Menu wise there is a good selection here.  On the a la carte, it is two courses for £60 or three courses for £70 or, there is a more moderate set menu lunch which is £40 for three courses or £33 for 2 courses, which, when all said and done, the latter will practically be 4 courses anyway when all greetings and interludes are factored in.  The other notable thing for this restaurant is that this is one of the few high end food locations that I know that offer this set menu in the evening as well (Wed-Fri) and this represents superb value.

On to the meal then, canapes arrived and were a blue cheese and walnut cookie, which was an instant victory and a squid ink gougeres with taramasalata.  The cookie was a powerhouse of cheese flavour in a beautifully crumbly cookie which was so simple and so effective that it set an immediate good tone.  A squid ink gougere was a playful twist on the choux pastry classic and with taramasalata that had a salt content level that was just right.

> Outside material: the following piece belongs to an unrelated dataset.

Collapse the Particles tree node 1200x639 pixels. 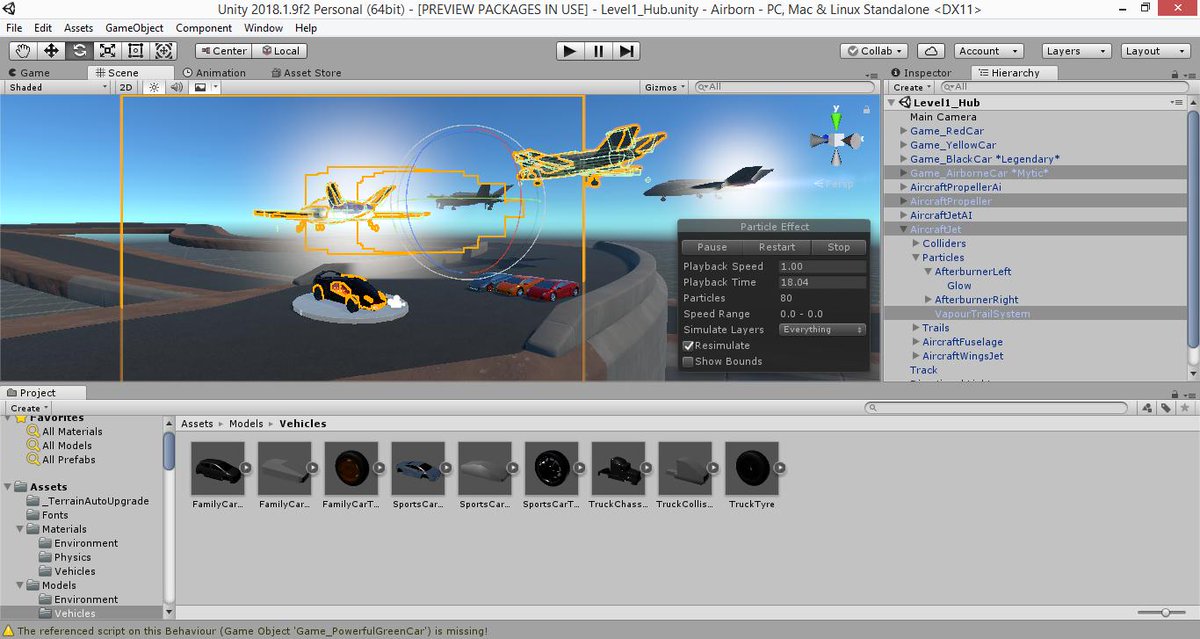click(x=916, y=258)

The amuse bouche was a smoked bone marrow custard, with shimeji mushroom jelly and wasabi mayonnaise which was frankly gorgeous.   The savoury custard was set perfectly with bone marrow flavour that was not too heavy and was pitch-perfect in fatty feel, offset with sweeter jelly from the mushroom and gentle heat from the wasabi.  I assure you this was eaten rather quickly.  Homemade breads then came in the form of granary, white poppy seed, white baguette and bacon brioche, with the latter obviously being reached for first.  Butter was from Netherend farm, Gloucestershire.

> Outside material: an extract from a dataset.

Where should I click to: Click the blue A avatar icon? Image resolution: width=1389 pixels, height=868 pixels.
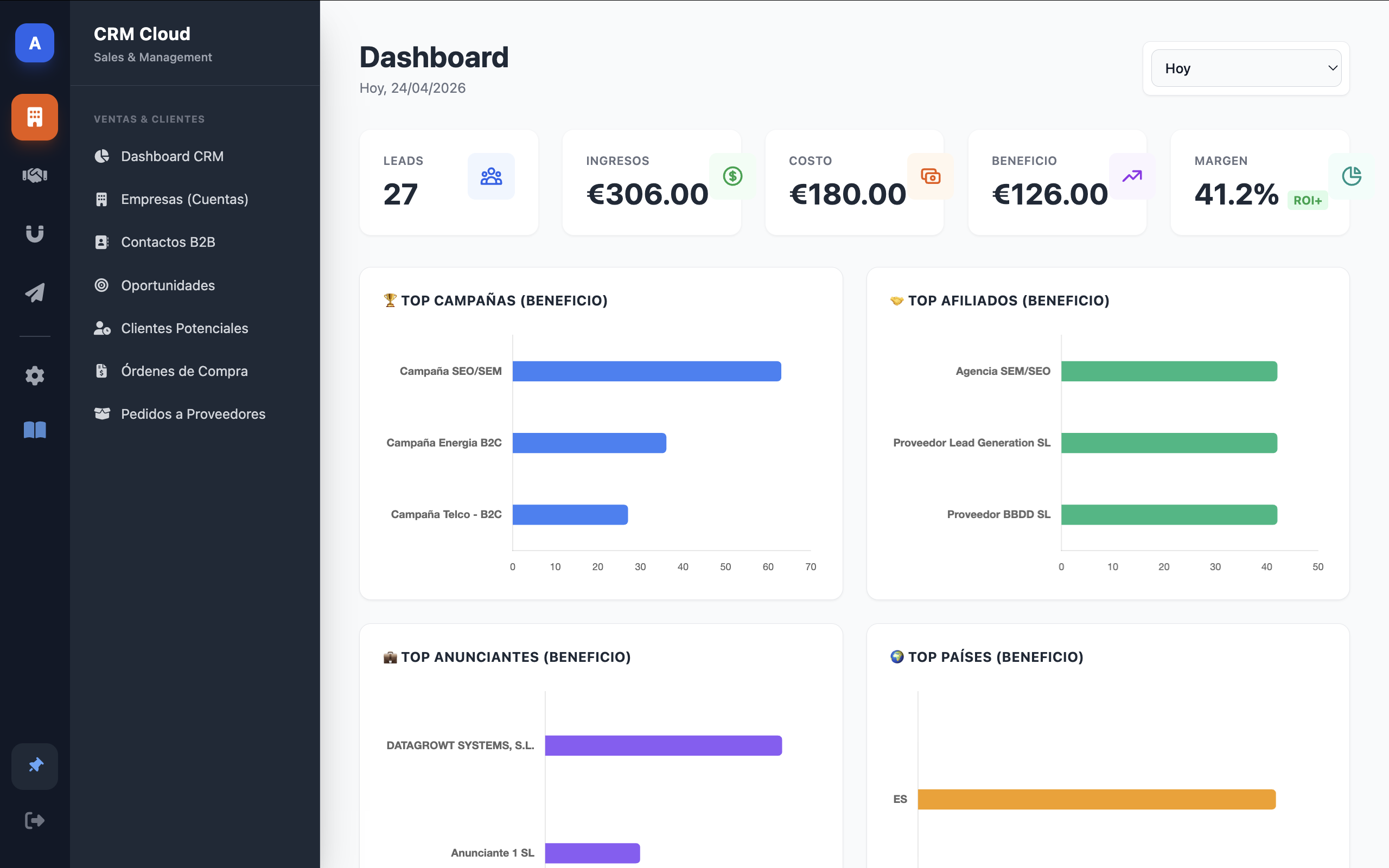coord(34,42)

Miso-cured black cod was the first starter tried and this was brilliant, straight off the bat.  The cod itself succulent and cooked perfectly, the miso being a deliciously chosen flavour to accompany the fish and the addition of malt was grand, all held well with unobtrusive baby parsnips and silky smooth parsnip puree.  Very enjoyable indeed.  Breast of Norfolk quail was another starter with stuffed leg, onion cream and alliums that all came together well, enhanced with hints of garlic and a glossy reduction from the quail.  Not much to not like for this quail dish.

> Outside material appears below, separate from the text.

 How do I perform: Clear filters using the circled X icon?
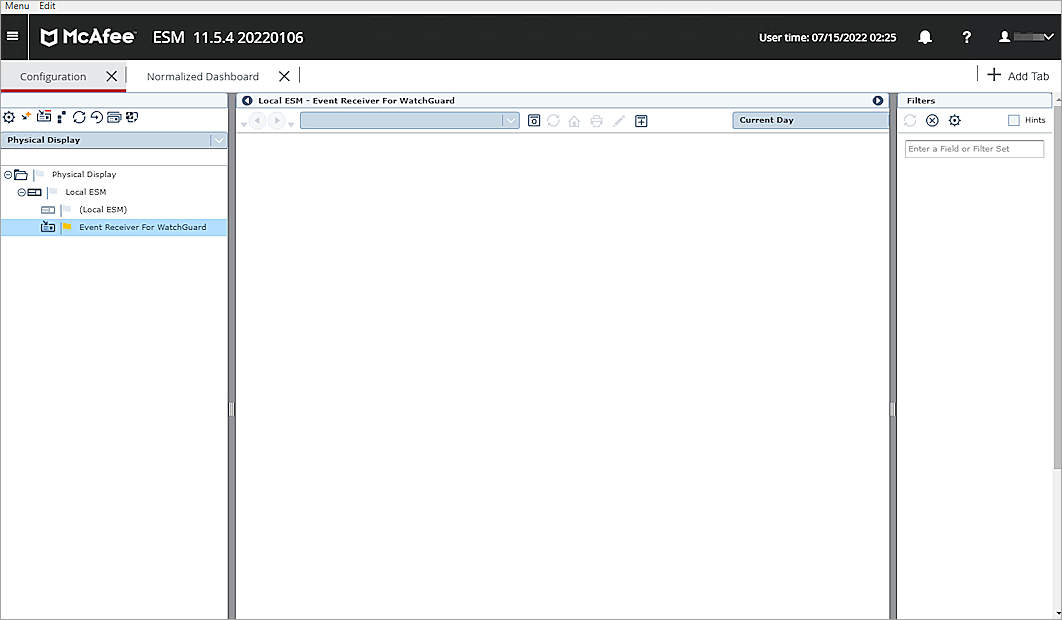click(932, 120)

Next came an interlude of a small piece of braised lamb served with artichoke puree.  This small piece of lamb had a gigantic impact as was one of the most tender and A-grade pieces of lamb I have had and the artichoke puree was silky and perfectly made.  This is basically the essence of Le Champignon – simple things served and to peak levels as this was.

The mains chosen were venison and sea bream.  The venison was  served with beetroot, fig and with a lovely, smokey lapsang souchong reduction.  All vegetables and flavours chosen here were a spot-on match for the meat, albeit with the one minor dent of this particular piece of venison being a fraction tougher than the heights of venison experiences recently.  The other main was a perfect piece of sea bream with gloss-like mushroom puree, wonderful morels and brown butter sauce.  This was delicious in every way and a knock out course.

A supplement of cheeses were enjoyed with a mix of Roquefort, Comte and triple cream variations from France and Britain.  I liked the way the cheese selection was varied across the strengths of styles of cheese but was not a mobile, minivan of choices at the same time which can be too much I find.  This was a sheer case of quality over quantity with some very nice cuts of cheese chosen.  The pre-dessert was an unusual dandelion root ice cream, coffee granita and a milk foam.  Whilst this didn’t set myself on fire in terms of flavour it was a fun savoury-sweet cross over in its originality.

The first of the desserts is a dish that I have had before – mango slices on Thai spiced cream, served with Thai green curry ice cream and with white chocolate ‘rocks’ underneath.  The real gem here is the Thai spiced cream which is beautifully soft, creamy and fragrant, offset with thinly layered mango on top.  This is the one dish that I have had before and could see on the menu (all other dishes being different) and if anything this was actually an improvement with the ice cream being even more smooth on this occasion.  The second dessert tried was Bramley apple parfait with pressed caramelised apple and green apple sorbet.  If it was possible, this dessert was even better than my Thai spiced cream dessert with simple and intense apple flavour running through the sorbet and the wonderful and pretty parfait, appearing like a rose.

An array of petit fours were enjoyed including an orange financier with prune, a chocolate and hazelnut brownie, salted lemon and white chocolate fudge, caramelised white chocolate fudge, chocolate fudge, a smooth and fun snickers truffle, a rum baba pistachio cake with toffee cream and passion fruit jellies.  Quite a spread of treats to go with coffee sourced from Cotswold Blending.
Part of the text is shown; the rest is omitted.